More importantly, however, is the way the camera reads their faces. These are mostly trappers, men of small stature and tall on wisdom. This is not the stuff of John Colter from The Lewis and Clark Journals or some tough guy with a big truck that defines his manhood-- his existence-- with the fact that he shoots mammals and will show you pictures on his Android if you give him five seconds to get started. No, these are a dying thread of man's survival through the last Ice Age. You see it in their eyes. You catch glimpses of what Elizabeth Gilbert saw in Eustace Conway when she wrote The Last American Man. This is the core of what it means for a man to a man and his dog to do what it takes to not die in conditions that would undoubtedly kill most everyone very quickly. And their faces! Their faces show a happy people.

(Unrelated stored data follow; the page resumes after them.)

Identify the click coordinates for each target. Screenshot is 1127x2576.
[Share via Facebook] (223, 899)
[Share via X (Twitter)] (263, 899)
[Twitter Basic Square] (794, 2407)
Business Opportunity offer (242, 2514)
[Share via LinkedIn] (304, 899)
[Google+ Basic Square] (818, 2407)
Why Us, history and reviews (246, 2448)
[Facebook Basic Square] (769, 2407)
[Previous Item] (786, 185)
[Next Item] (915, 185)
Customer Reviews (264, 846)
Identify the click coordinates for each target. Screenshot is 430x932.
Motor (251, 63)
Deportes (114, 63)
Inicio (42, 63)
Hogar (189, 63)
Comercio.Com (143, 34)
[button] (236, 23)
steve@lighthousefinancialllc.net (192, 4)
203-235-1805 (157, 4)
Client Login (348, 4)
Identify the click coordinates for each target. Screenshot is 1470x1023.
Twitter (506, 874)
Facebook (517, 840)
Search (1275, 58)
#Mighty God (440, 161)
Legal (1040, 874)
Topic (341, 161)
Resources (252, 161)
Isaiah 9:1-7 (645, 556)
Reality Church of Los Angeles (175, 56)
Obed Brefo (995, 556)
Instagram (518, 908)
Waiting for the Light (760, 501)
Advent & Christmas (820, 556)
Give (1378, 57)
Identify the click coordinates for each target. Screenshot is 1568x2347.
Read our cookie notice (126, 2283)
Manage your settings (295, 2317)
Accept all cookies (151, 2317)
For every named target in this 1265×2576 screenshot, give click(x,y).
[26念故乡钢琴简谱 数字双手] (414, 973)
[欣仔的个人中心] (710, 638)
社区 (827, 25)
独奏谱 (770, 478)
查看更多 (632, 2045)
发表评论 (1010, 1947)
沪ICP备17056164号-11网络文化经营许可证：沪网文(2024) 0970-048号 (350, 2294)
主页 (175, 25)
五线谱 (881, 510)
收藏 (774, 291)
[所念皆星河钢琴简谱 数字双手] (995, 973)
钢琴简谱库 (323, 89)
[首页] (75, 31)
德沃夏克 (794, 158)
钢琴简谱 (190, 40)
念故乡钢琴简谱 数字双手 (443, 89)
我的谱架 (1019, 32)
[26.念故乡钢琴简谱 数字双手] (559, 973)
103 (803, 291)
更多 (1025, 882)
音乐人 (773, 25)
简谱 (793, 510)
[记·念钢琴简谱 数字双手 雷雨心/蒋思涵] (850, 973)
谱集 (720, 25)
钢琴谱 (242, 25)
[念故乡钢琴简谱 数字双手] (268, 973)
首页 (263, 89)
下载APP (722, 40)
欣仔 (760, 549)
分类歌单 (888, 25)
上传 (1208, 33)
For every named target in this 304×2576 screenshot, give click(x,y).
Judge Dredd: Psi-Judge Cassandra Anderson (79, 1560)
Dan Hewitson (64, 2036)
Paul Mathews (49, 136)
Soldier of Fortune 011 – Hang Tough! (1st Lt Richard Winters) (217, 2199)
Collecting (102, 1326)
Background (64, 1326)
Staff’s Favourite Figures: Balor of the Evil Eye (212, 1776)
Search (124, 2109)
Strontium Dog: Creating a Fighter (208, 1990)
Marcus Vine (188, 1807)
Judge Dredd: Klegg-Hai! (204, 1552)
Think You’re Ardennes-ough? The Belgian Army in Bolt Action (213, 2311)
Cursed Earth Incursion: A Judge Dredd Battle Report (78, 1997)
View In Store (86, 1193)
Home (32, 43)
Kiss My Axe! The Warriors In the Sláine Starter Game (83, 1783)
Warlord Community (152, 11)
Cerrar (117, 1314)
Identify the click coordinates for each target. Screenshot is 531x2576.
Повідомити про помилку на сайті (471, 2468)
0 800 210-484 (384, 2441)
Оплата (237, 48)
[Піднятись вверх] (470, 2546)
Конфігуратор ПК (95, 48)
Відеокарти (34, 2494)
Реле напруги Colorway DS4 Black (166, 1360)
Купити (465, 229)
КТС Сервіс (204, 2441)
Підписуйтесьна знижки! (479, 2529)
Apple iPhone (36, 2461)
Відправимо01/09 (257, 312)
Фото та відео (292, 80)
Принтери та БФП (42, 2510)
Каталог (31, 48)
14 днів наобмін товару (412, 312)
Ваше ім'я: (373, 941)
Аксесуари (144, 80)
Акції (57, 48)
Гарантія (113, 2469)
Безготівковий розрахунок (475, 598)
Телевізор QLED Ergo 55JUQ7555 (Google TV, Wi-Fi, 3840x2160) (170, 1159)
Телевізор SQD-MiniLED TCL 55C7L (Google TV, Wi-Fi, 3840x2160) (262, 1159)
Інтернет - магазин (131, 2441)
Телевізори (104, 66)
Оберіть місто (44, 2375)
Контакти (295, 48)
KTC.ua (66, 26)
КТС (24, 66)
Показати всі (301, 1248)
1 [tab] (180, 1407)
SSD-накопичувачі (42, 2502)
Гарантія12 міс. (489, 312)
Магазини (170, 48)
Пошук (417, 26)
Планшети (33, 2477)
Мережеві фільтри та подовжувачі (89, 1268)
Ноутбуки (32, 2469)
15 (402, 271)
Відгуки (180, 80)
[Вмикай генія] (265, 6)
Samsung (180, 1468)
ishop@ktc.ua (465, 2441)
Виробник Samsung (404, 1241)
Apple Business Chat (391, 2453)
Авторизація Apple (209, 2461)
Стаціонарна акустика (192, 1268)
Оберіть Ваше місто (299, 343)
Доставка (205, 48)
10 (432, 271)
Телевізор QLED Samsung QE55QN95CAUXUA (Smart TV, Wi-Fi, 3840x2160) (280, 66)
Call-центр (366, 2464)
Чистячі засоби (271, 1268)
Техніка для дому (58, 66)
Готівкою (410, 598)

They walk a tightrope between life and death and they do not show fear or disappointment in the world.
This point comes to a climax as Dmitry, our protagonist-trapper, comes to check on one of his trapping sheds late in the winter day, as daylight is slipping away, only to find that a tree has fallen on it and he much now expend thousands of calories-worth of effort to quickly mend the cabin enough to sleep in it that evening. In just about any other film ever made, had this situation arisen, the character would throw a conniption-fit, try to deal with the situation by raising the drama level of the moment (see the truly terrible The Grey)for a fictional example), and that very conflict would draw the viewers in closer (making producers smile with dollar signs). But in this film, Dmitry sucks it up, does the backbreaking work necessary to survive, and shows us a true (Happy People?) nature to himself.
Other films show similar themes and are worth checking out. From the aforementioned Nanook of the North (a film where the climax is building an igloo!) to Dick Proenneke Alone in the Wilderness's 1968 home films of his survival in Alaska with its patient shots of how he built his tools and home. Yet there's something more straightforward and honest about Herzog's depiction of how the sable traps are made and checked all winter long. He shows us how to make skis and make canoes. The ice is treated as a flexible tool depending on what Dmitry wants to do with it. At times he's Van Gogh working that river as his palette. The water, slush, ice, rocks, and other pieces come together to help him paint his way of living. He does things his own way (shoots pike on the line) and has trained his dog to follow him over 100 miles to the Christmas celebration by running on the ice.
This may be Herzog's most honest and straightforward documentary to date. Does that mean you'll like it the most? Probably not. This is a simple film about simple people. They are free and Herzog does them justice by letting them be as free as possible as he shows a year of their lives.